* **Actions to take**
A: Condense the paragraph beginning "U50 Platform Shell" in the FPGA PageRank text into a short bulleted list that keeps its main facts.
B: According to the FPGA PageRank text, through which interface and HBM region does the update writeback unit write newly computed scores?
C: Carry on the FPGA PageRank text from its final sentence.

3.2 End-to-End Data Flow Tracing

Let's trace data flow during a typical PageRank iteration:

Phase 1: Graph Data Loading (Host → HBM)

Host application reads graph file in CSR (Compressed Sparse Row) format
Allocates HBM buffers via XRT API, writes edge lists (source[], destination[]) and vertex scores (rank[]) to HBM
Key: Host must organize data according to conn_u50_cfg's mapping strategy—for example, placing frequently accessed edge data in HBM[2:3] and HBM[4:5] regions so the kernel's m_axi_gmem1 and m_axi_gmem2 interfaces can read in interleaved parallel fashion

Phase 2: Kernel Execution (FPGA Internal Pipeline)

Host launches kernel_pagerank_0, passing HBM buffer pointers and graph parameters (vertex count, edge count)
Kernel's internal dataflow engine begins operation:
- Edge traversal unit reads source vertex IDs via m_axi_gmem1 (HBM[2:3]) and destination vertex IDs via m_axi_gmem2 (HBM[4:5])
- Score accumulation unit reads source vertex's current PageRank score via m_axi_gmem0 (HBM[0])
- Update writeback unit writes newly computed scores back via m_axi_gmem7 (HBM[1])
Key point: Because conn_u50_cfg maps different AXI interfaces to different HBM stacks, these memory accesses can happen truly in parallel rather than serially contending for the same bus

Phase 3: Result Transfer and Iteration (HBM → Host)

When kernel completes an iteration, Host reads updated score array from HBM[1]
Checks convergence condition (score delta below threshold); if not converged, Host swaps read/write buffer pointers and launches next iteration

3.3 Module Dependency Relationships

Upstream Dependencies (callers/configurers of this module):

pagerank_base_benchmark: As part of the benchmark suite, references this configuration file when building XCLBIN
Vitis compiler (v++): Reads this .cfg file during the linking phase (--link), parses connectivity directives, and generates actual FPGA placement and routing constraints

Downstream Dependencies (this module depends on/configures):

kernel_pagerank_0 (HLS/RTL kernel): The kernel instance referenced in the configuration; its m_axi interface names must exactly match those defined in the HLS code
U50 Platform Shell: The underlying static logic defines SLR layout, HBM controller positions, and AXI interconnect topology; this configuration must work within the physical constraints provided by the Shell

4. Design Decisions and Tradeoff Analysis

4.1 Memory Mapping Strategy: Scatter vs. Aggregate

Observed Strategy: The configuration scatters 8 AXI interfaces across 14 HBM stacks (HBM[0] through HBM[13]), using a mixed pattern of single-stack and dual-stack interleaving.

(Some records)
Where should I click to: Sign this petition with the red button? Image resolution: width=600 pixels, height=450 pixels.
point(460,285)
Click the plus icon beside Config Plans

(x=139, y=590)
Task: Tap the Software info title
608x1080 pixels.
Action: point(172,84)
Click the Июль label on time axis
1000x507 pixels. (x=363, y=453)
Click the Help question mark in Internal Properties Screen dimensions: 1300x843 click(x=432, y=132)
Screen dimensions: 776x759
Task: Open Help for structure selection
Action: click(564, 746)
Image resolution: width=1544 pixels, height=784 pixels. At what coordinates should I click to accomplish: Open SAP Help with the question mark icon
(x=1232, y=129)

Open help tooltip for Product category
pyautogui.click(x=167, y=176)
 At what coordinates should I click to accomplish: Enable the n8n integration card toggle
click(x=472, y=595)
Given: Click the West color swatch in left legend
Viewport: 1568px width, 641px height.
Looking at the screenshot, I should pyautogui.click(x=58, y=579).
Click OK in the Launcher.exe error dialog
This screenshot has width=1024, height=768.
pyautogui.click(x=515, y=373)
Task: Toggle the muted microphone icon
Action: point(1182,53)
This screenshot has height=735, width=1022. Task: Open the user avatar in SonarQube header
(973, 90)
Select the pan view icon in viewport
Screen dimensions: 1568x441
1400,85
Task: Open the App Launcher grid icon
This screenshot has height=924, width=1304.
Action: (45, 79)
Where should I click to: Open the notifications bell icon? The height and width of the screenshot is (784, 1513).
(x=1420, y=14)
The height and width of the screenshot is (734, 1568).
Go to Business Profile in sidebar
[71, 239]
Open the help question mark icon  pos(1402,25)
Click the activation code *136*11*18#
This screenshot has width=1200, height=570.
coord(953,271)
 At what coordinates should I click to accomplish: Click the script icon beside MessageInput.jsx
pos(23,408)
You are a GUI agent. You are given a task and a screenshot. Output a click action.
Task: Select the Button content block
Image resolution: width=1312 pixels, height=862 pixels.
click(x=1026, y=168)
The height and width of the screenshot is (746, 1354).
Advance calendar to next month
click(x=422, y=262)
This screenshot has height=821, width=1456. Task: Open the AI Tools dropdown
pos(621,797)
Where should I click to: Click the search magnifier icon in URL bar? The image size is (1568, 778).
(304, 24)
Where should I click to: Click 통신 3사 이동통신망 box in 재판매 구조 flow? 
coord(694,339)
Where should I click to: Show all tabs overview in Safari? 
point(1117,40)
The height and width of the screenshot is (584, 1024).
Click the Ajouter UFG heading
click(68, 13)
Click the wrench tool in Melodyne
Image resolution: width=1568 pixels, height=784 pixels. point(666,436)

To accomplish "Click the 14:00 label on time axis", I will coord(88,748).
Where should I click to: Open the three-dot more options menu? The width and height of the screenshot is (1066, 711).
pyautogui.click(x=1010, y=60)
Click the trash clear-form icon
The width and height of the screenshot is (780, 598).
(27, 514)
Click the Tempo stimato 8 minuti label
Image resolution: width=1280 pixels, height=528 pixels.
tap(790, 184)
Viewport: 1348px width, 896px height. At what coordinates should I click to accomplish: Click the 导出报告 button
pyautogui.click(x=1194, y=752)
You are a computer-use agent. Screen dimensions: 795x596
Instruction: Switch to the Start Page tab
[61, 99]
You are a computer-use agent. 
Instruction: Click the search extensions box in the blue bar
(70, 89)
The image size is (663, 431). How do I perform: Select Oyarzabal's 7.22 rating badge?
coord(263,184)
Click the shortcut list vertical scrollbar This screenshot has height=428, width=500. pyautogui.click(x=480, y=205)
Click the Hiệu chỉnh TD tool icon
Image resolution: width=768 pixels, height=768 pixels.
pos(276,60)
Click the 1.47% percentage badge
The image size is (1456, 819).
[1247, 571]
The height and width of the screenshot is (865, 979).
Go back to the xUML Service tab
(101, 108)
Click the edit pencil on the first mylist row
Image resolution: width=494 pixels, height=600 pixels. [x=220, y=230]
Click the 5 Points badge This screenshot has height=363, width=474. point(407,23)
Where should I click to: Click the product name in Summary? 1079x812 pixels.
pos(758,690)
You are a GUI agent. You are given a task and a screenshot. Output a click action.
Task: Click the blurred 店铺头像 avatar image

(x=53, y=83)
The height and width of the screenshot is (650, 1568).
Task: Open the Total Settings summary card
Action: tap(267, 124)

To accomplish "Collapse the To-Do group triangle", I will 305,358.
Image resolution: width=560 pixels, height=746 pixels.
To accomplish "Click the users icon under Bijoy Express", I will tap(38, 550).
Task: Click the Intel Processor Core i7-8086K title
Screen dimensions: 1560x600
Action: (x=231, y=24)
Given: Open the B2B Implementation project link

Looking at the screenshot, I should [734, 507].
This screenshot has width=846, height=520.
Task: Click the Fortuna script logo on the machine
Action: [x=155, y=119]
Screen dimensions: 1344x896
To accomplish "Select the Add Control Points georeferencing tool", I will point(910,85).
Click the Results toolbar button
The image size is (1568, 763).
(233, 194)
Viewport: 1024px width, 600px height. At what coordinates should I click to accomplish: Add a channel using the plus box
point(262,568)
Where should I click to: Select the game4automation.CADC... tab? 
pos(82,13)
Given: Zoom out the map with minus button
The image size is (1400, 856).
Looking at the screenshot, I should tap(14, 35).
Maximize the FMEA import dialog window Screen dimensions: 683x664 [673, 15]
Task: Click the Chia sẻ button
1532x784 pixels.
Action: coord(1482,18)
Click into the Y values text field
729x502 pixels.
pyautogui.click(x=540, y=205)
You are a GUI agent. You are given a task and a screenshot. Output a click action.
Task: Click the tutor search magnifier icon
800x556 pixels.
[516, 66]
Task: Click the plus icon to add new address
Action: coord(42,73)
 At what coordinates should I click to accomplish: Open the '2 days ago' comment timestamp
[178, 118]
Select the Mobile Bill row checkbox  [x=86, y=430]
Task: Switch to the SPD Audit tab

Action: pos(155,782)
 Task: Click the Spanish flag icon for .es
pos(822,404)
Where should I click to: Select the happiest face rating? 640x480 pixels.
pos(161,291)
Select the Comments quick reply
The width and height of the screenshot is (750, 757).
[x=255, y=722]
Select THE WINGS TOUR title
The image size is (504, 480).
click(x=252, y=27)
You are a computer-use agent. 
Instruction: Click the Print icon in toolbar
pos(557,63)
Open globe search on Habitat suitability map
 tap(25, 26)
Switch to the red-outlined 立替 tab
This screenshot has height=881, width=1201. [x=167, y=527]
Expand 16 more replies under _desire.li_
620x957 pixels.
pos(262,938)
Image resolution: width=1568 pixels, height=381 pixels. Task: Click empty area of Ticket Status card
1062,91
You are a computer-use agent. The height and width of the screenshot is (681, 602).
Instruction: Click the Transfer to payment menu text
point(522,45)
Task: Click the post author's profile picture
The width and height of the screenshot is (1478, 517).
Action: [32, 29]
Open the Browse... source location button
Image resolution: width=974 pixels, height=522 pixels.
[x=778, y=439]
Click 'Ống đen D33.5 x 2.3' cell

* **Expected answers**
A:
- The Shell's underlying static logic defines the SLR layout, the HBM controller positions and the AXI interconnect topology.
- The configuration must work within the physical constraints the Shell provides.

B: Through m_axi_gmem7, to HBM[1].

C:
Alternative 1: Full Aggregate Mapping

Map all m_axi_gmem* to a single HBM[0]
Pros: Simple programming model, Host only needs to manage one contiguous buffer; no need to consider data alignment and partitioning
Cons: All memory accesses serialize, bandwidth limited to a single HBM stack (~10-15 GB/s), PageRank kernel will idle extensively waiting for data

Alternative 2: Fully Uniform Interleaving

Map each AXI interface to interleaved address spaces across all 16 HBM stacks
Pros: Automatic load balancing, no need to care about data placement
Cons:
- Row buffer contention: HBM's row buffers are limited within each stack. If multiple AXI streams simultaneously access different rows mapped to the same stack, it causes frequent row activate/precharge (row miss), significantly increasing latency
- Address calculation overhead: Hardware interleaving logic increases access latency

Tradeoff of Selected Strategy: The partition-dedicated + partial interleaving strategy adopted by the configuration represents a balance point between performance and complexity:

gmem0 and gmem7 map to single stacks (HBM[0] and HBM[1]): Likely for control data and result output with lower bandwidth requirements, avoiding interleaving overhead
gmem1 through gmem6 use dual-stack interleaving (HBM[2:3] through HBM[12:13]): For high-bandwidth data streams (edge lists, vertex attributes), doubling bandwidth through interleaving while limiting row buffer contention to just 2 stacks

4.2 SLR Placement: Why SLR0?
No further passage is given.